古代中国の伝説上の王、堯(ぎょう)は王宮の門前に太鼓を置き、自分の政治に誤りがある場合には民に叩(たた)いて知らせるようお触れを出したという。しかし、堯の政治は善政で、民の不満もなく、その諫(いさ)めの太鼓(諫鼓(かんこ))は叩かれることなく、やがてその上には鶏が乗って遊ぶようになった。「諫鼓鶏」はそこから善政の象徴となって、我(わ)が国でも江戸時代にはそれをかたどった品物が藩主に贈られたり、現在も各地の祭りの神輿(みこし)の飾りにしたりして親しまれている。

 ≪官邸に叩くべき「諫鼓」なし≫

 現在の我が国の首相官邸前には「諫鼓」は置かれていない。置かれれば鶏が遊ぶどころか、国民が長蛇の列をなして鳴らすことだろう。しかし、「諫鼓」はないが、菅直人首相への諫言は野党やマスコミだけでなく、与党・民主党の執行部からもなされている。が、首相の耳には届かない。

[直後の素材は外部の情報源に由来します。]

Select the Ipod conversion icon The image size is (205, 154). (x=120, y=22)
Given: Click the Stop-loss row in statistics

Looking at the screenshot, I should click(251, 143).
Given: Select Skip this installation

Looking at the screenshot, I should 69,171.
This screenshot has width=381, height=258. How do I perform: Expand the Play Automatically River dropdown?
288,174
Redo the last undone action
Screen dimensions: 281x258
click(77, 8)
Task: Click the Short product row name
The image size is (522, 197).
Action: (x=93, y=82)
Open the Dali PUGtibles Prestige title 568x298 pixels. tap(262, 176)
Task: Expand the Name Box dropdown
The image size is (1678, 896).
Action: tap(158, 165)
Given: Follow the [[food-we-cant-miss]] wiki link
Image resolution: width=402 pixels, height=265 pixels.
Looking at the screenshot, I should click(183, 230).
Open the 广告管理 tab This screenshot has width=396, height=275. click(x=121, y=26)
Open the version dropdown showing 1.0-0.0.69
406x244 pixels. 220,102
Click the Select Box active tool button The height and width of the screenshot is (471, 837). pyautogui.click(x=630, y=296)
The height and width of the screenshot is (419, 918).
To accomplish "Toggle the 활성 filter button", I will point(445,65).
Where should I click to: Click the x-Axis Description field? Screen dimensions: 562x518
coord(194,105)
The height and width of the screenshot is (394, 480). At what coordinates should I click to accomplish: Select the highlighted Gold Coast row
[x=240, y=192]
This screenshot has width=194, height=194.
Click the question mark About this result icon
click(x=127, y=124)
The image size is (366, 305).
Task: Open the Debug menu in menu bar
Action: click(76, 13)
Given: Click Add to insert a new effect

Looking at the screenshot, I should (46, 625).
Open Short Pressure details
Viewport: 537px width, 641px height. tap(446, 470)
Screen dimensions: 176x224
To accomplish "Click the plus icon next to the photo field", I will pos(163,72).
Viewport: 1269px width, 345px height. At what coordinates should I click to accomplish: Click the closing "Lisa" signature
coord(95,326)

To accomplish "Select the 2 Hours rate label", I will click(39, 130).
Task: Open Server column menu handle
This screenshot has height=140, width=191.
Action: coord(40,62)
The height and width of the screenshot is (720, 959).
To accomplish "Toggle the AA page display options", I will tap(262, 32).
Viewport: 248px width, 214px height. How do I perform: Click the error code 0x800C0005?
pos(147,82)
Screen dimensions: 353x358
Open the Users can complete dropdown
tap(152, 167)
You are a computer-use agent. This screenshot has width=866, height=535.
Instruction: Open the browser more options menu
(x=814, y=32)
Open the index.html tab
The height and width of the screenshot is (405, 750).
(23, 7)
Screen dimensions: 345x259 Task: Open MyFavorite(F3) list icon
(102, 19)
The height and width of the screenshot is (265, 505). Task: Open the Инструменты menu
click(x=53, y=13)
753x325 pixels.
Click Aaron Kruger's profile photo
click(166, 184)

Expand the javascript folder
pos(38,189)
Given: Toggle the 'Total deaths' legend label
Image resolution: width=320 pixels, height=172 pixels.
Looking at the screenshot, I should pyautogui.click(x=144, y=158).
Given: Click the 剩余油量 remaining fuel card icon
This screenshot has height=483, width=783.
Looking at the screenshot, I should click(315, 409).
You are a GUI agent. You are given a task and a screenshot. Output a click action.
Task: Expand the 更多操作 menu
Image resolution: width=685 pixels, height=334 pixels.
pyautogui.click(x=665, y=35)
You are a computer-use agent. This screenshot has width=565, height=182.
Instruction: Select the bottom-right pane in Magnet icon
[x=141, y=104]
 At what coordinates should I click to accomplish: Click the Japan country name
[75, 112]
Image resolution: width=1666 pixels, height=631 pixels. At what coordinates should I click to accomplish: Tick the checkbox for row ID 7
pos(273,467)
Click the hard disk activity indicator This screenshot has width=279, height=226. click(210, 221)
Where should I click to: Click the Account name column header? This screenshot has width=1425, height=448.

耳に痛い話は聞かず、退任の条件とした「一定のめど」の内容を再生エネルギー促進法案の成立やら訪中やら次々に追加しながら政権の座に居座っている。「辞めろ」の声もどこ吹く風で、これでは民主党執行部が期待している8月末になっても辞めることはないだろう。

 あまり指摘されないが、菅首相が辞めない理由ははっきりしている。現在の自身の政権は民主的な正統性を欠いていると考えているからであり、正統性を得るためには自らの手で解散・総選挙を行い、国民から信任されることが必要だと考えているからだ。その意味では話題の「脱原発」を争点にした総選挙は十分にあり得る。

 菅首相は副総理時代の一昨年12月に出した著書、『大臣 増補版』(岩波新書)で、首相が交代する場合にはいわゆる「内閣退陣に追い込まれる」というケース、すなわち「野党なり、世論の力で政権が自滅するもので、政策的に行き詰まり、どうしようもなくなった場合、あるいはスキャンダルなどで総理自身が追及された場合」があるとし、次のように述べている。

 ≪自ら解散し正統性得たい菅氏≫

 「このようなケースは、まさに政治的理由で内閣が総辞職するわけで、本来の内閣の交代とはこのようなことを言うべきかもしれない。だが、問題は、次の内閣総理大臣が、失政をしたのと同じ政党から選ばれてきたということだ。本来ならば、与党の次の党首が決まった時点で衆議院を解散し、総選挙で国民に誰を総理にするかを問うべきなのだが、野党の力不足もあり、そうはならなかった」

 「政策的に行き詰まったり、スキャンダルによって総理が内閣総辞職を決めた場合は、与党内で政権のたらいまわしをするのではなく、与党は次の総理候補を決めたうえで衆議院を解散し、野党も総理候補を明確にしたうえで総選挙に挑むべきだろう」

 念を押すが、この著書が出たのは一昨年12月のことだ。その後の昨年6月、鳩山由紀夫前首相が在日米軍普天間飛行場の移設問題でまさに「政策的に行き詰まり」、併せて自身の政治資金問題の「スキャンダル」によって退陣に追い込まれたことから、民主党内の代表選挙が行われ、菅氏が首相に就任した。しかし、菅氏が鳩山氏から首相の座を継承したのは、まさに自ら批判していた「与党内での政権のたらいまわし」そのものであり、本来であれば、政権に就く前に衆議院を解散して総選挙を行い、改めて国民の信を問うべきであった。が、それをしなかった。それゆえ菅氏の政権は国民の信任を得ておらず、権力としての民主的な正統性を欠いているものなのだ。

 以上は首相の著書からの論理的帰結で、いくら厚顔無恥といわれる首相も、この点については後ろめたさを感じているはずだ。

 ≪30年がかりの脱原発で対抗を≫

 今まさに菅首相は鳩山氏と同様に、大震災の復興への対応や福島原発の処理の不手際などの「政策的な行き詰まり」と、在日韓国人からの違法献金問題などの「スキャンダル」によって政権の座から降ろされようとしている。が、首相はなかなか辞める時期を明言しない。それは著書に書いたように後継者を決めて解散・総選挙するのではなく、自らの政権の信を国民に問うために衆議院を解散し、総選挙を行う機会をうかがっているからではないか。そして、総選挙に勝利し、改めて国民の信任を得て本格的に政権の座に就こうと考えているからではないか。『大臣』の記述からはそうとしか理解できない。

 総選挙の争点は噂通り、「脱原発」の是非だろう。自民党は受けて立つべきだが、その際には争点を無化すべく「脱原発」を掲げ、同時に、それはあくまで30年計画で行うべきもので、首相の「脱原発」は非現実的かつ我が国の経済、ひいては国力を衰退させるものだと国民に丁寧に説明すべきだ。マスコミも短絡的な争点化は慎んでほしい。総選挙で負けさせて、民主党を政権の座から降ろすこと、これが首相に対する何よりの「諫鼓」であることはいうまでもない。